Propranolol Dosing for Migraine Prophylaxis
For migraine prevention, start propranolol at 80 mg daily and titrate to a target dose of 120-240 mg daily, with most patients achieving optimal response at 160 mg once daily. 1, 2
Starting Dose and Titration
- Begin with 80 mg once daily (either immediate-release divided doses or extended-release formulation) 1, 2
- Increase gradually at 3-7 day intervals based on response and tolerability 2
- The usual effective dose range is 160-240 mg daily, with 160 mg being the average optimal dose 1, 2
- Maximum studied dose is 240 mg daily for standard prophylaxis, though doses up to 320 mg have been used in some cases 3, 2
Evidence Supporting Low-Dose Efficacy
Interestingly, 73.5% of patients respond to low doses (approximately 1 mg/kg body weight daily), suggesting many patients can be controlled without escalating to maximum doses 4. This is clinically important because side effects intensify with higher doses 4.
Duration of Trial
- Allow 2-3 months at the target dose before determining efficacy, as clinical benefits may not be immediately apparent 1
- If no satisfactory response occurs within 4-6 weeks after reaching maximal dose, discontinue propranolol 2
Critical Selection Point: Beta-Blocker Type Matters
Avoid beta-blockers with intrinsic sympathomimetic activity (acebutolol, alprenolol, oxprenolol, pindolol)—these are ineffective for migraine prevention 3, 1, 5. Only propranolol, metoprolol, timolol, nadolol, and atenolol have demonstrated efficacy 5.

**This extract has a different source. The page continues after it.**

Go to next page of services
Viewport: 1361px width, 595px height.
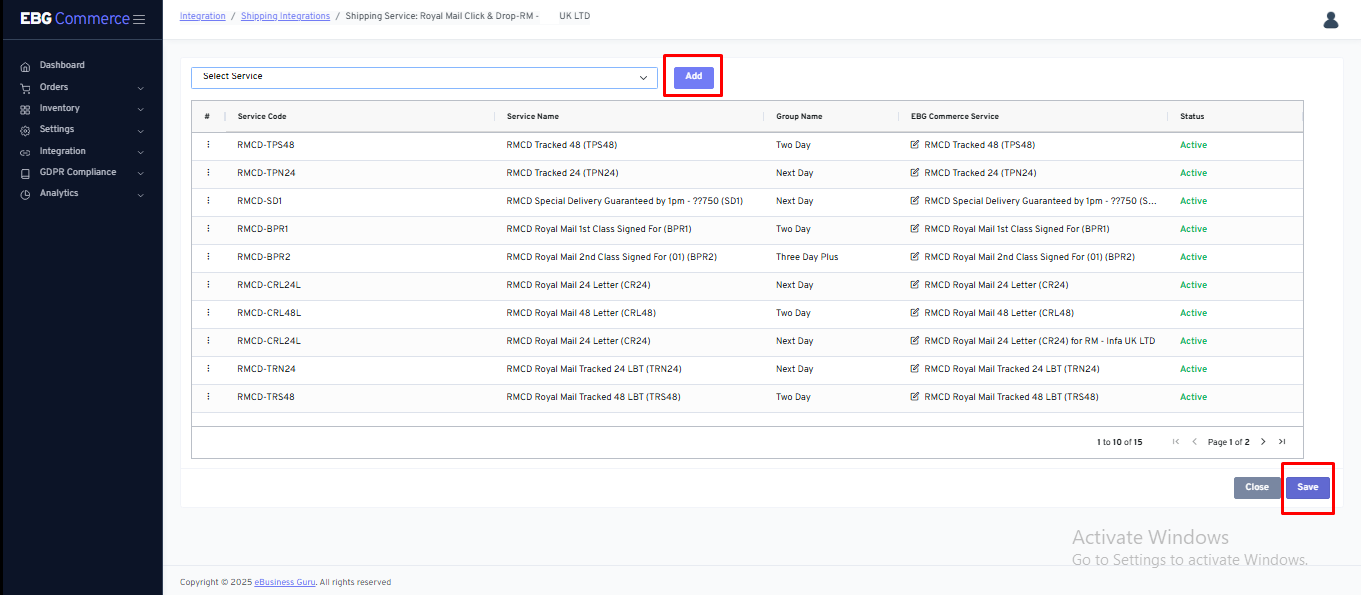pyautogui.click(x=1263, y=442)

Monitoring and Side Effects
Watch for these common adverse effects 1:
- Fatigue and depression (monitor mood changes closely)
- Sleep disturbances and insomnia
- Nausea and dizziness
- Bradycardia (contraindication if present at baseline) 1
Indications for Starting Prophylaxis
Consider propranolol when patients have 1:
- Two or more migraine attacks per month with disability lasting 3+ days
- Use of acute rescue medications more than twice weekly
- Failure of or contraindications to acute migraine treatments
Formulation Considerations
Extended-release capsules are NOT a simple mg-for-mg substitute for immediate-release tablets—they produce lower blood levels and different kinetics, requiring retitration if switching 2. Extended-release formulations allow once-daily dosing, which may improve adherence 2.
Discontinuation
When stopping propranolol, taper gradually over several weeks rather than abrupt cessation, particularly in patients on higher doses or with cardiovascular comorbidities 2.
Comparative Context
Propranolol has the strongest evidence base among beta-blockers, with 46 controlled trials demonstrating consistent efficacy at 120-240 mg daily 3. It stands as a first-line option alongside amitriptyline (30-150 mg/day) and divalproex sodium, and should be tried before expensive CGRP therapies 5, 6.